Fig. 127. Pelvis: Testudo (Chelonia); A, from below; B, from the side. One half natural size.
ischium only, and, like that of the Chelonia, is directed upward and backward. The pubes and ischia, like the coracoids, are very broad and flat, secondarily plate-like, meeting in a more or less horizontal symphysis. There is no pubic foramen, and usually the large pubo-ischiatic vacuity is broadly connected across the median line—probably separated by a ligament in life. In some genera, however, Sthenarosaurus or Thaumatosaurus, for instance, the two bones are secondarily broadly united at their symphyses, producing a false thyroid foramen with which the obturator foramen is confluent, as in mammals. The ischia are triangular or "hatchet-shaped," elongated in the short-necked forms, short in the long-necked.

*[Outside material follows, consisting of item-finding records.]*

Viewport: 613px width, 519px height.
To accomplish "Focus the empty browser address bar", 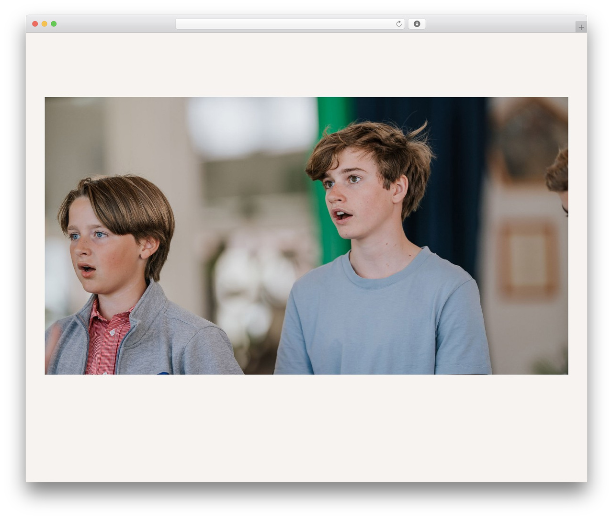I will (x=290, y=24).
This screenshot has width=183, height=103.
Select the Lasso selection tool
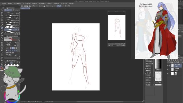pos(2,20)
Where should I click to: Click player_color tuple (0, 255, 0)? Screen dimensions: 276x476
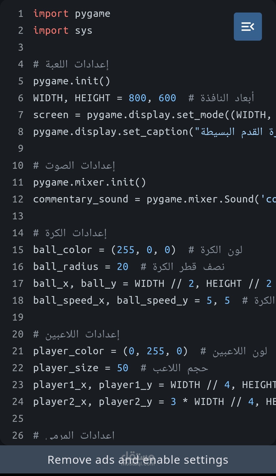click(x=155, y=351)
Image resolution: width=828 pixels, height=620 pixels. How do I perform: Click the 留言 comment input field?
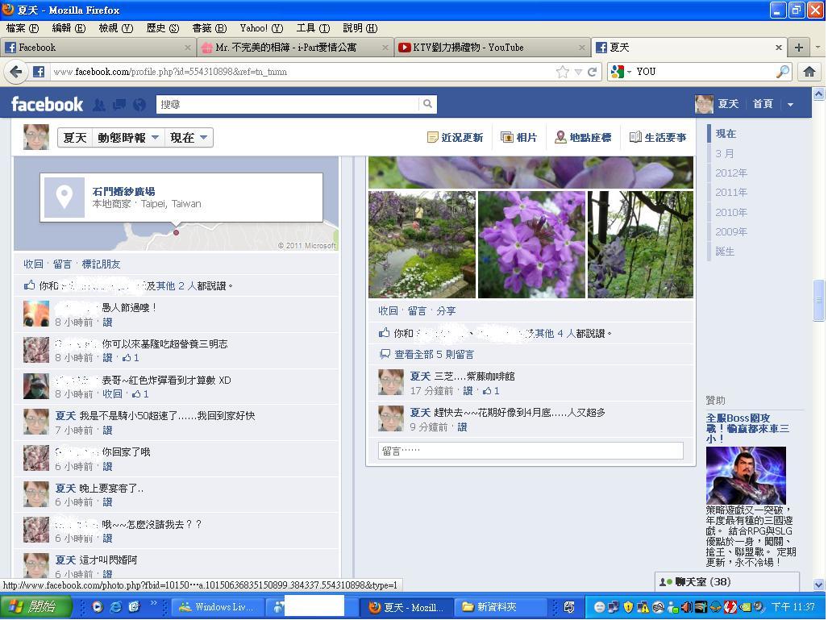tap(530, 451)
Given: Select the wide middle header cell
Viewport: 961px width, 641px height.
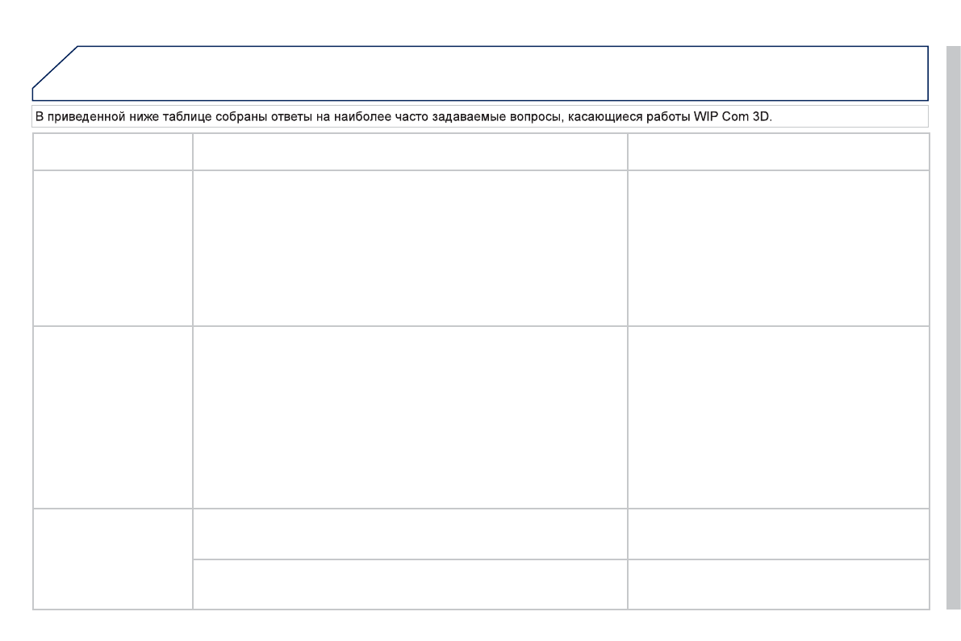Looking at the screenshot, I should (410, 152).
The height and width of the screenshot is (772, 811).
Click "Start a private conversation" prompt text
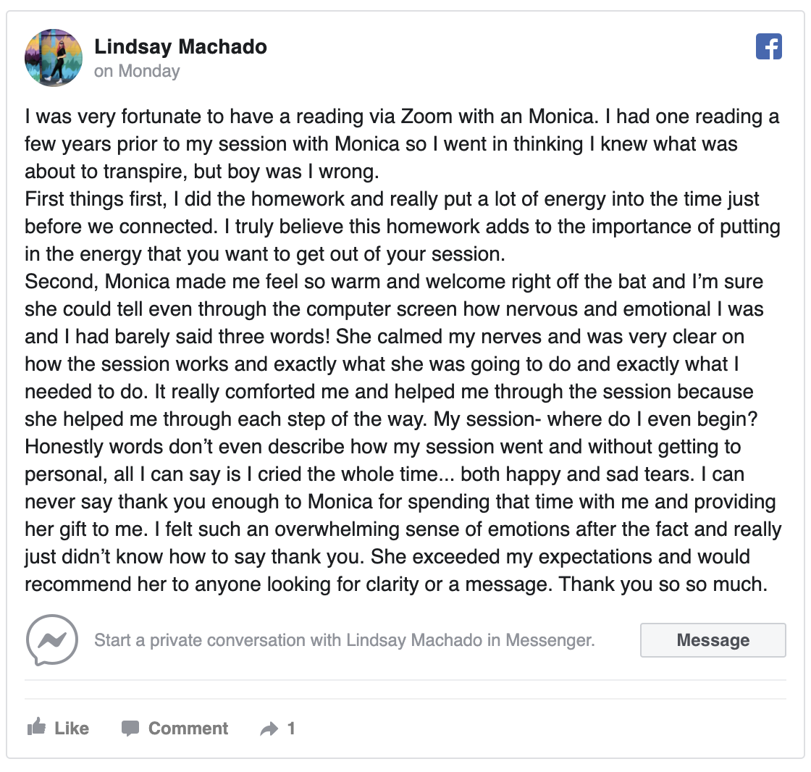click(217, 640)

The pelvis of the Chelonia (Fig. 127), like the pectoral girdle, has been modified by its peculiar relations to the carapace and plastron. There is a large pubo-ischiatic vacuity, often divided in the middle by a cartilaginous septum, but broadly ossified in the land tortoises, as in the plesiosaurian Sthenarosaurus. As in the plesiosaurs, there is no separate pubic foramen or notch, rarely absent in reptiles.
The ilium, like that of the plesiosaurs, is elongate and is directed upward and backward to the firm sacrum. The pubis is larger than the ischium and has a stout tuberosity which rests upon the plastron, or, in the Pleurodira, is coössified with it.

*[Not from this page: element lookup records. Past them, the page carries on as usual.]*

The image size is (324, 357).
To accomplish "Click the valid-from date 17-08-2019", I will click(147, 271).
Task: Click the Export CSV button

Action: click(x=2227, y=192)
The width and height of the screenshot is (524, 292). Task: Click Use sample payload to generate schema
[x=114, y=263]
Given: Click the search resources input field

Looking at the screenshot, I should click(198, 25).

Usually in crawling reptiles (Figs. 114–118 a) there is no, or only a small, preacetabular process to the ilium, but always a postacetabular one. In upright-walking animals the preacetabular process is always well developed, sometimes at the entire expense of the postacetabular process. It is unusually long in the Anomodontia (Figs. 120 c, 119), Ceratopsia (Fig. 122 c, e), and Pterosauria (Fig. 118 d), where it is supported by the united or contiguous diapophyses of the lumbar vertebrae, false sacral vertebrae. The ilium is more or less helmet-shaped in the Saurischia (Fig. 122 a, b) as also in some Cotylosauria, Therapsida (Cynognathus), and Theromorpha (Casea)—all such forms have short toes; possibly it is due to the greater expansion of the gluteal muscles.

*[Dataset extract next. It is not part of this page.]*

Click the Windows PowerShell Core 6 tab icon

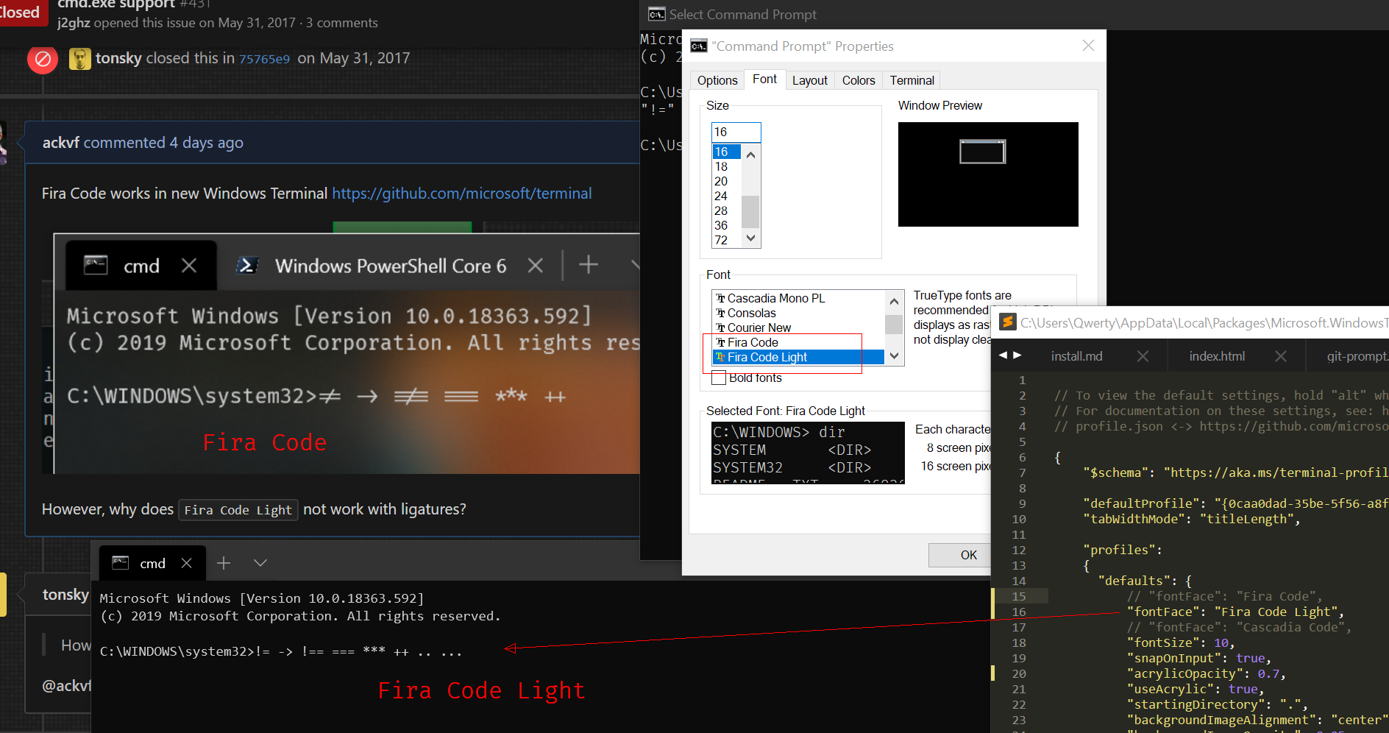pos(246,266)
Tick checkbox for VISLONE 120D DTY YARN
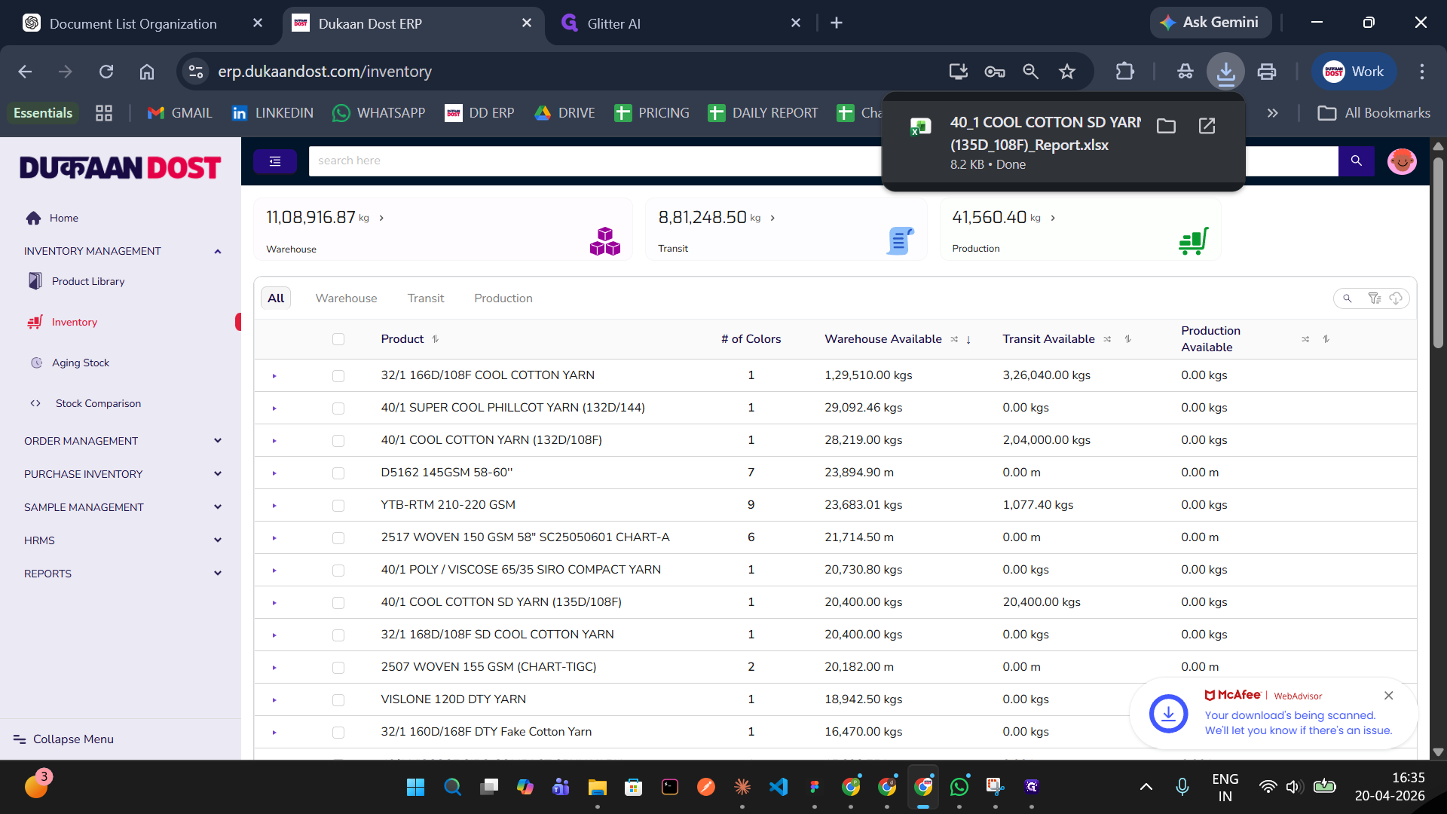1447x814 pixels. pos(338,700)
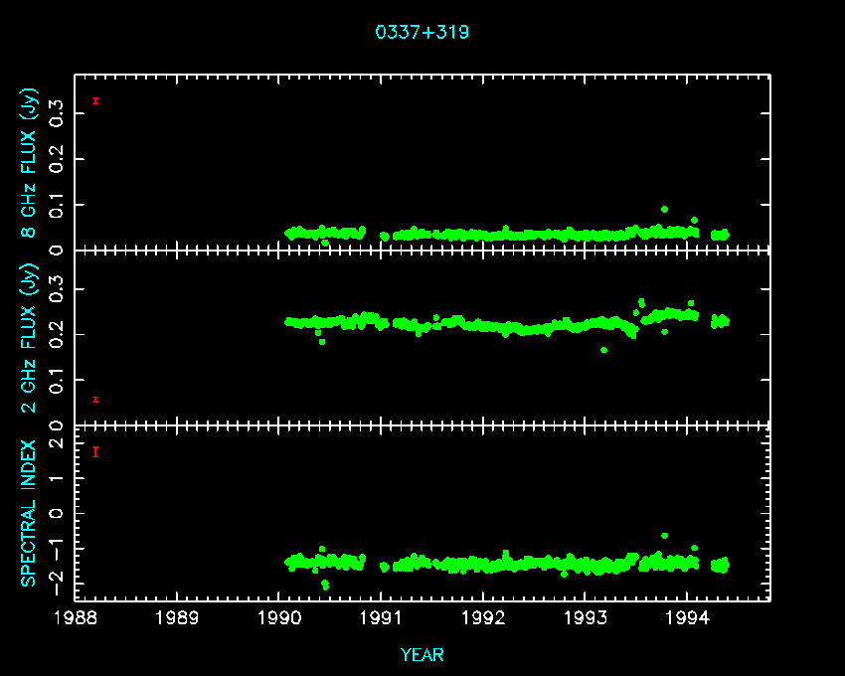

The evolution of the reptilian pelvis has been, as we have seen, from the primitive closed and plate-like type, by the progressive development of a vacuity between the ischia and pubes, by the elongation of the anterior process of the ilium, and by its closer union with additional true sacral or lumbar vertebrae.
- ↑ [According to Watson, the coracoid originally was a single piece which never became subdivided in the amphibians, cotylosaurs, or ordinary reptiles, the subdivision occurring only in the Theromorpha, Therapsida, and mammals.—Ed.]
- ↑ [For a different view of the fate of the two coracoids see Watson, 1917, Journ. Anat, vol. LII; Romer, 1922, Anat. Record, vol. XXIV, pp. 39–47.—Ed.]
- ↑ [The pubis of the Crocodilia gives attachment to a series of muscles which as a whole are homologous with those that are attached to the true pubis in Sphenodon and lizards (Gregory and Camp, Bulletin, Amer. Mus. Nat. Hist., 1918; Romer, ibid., 1923, p. 606). If the true pubis of Crocodilia has become vestigial and the prepubis has become the functional pubis, how did the prepubis capture the system of muscle attachments of its predecessor?—Ed.]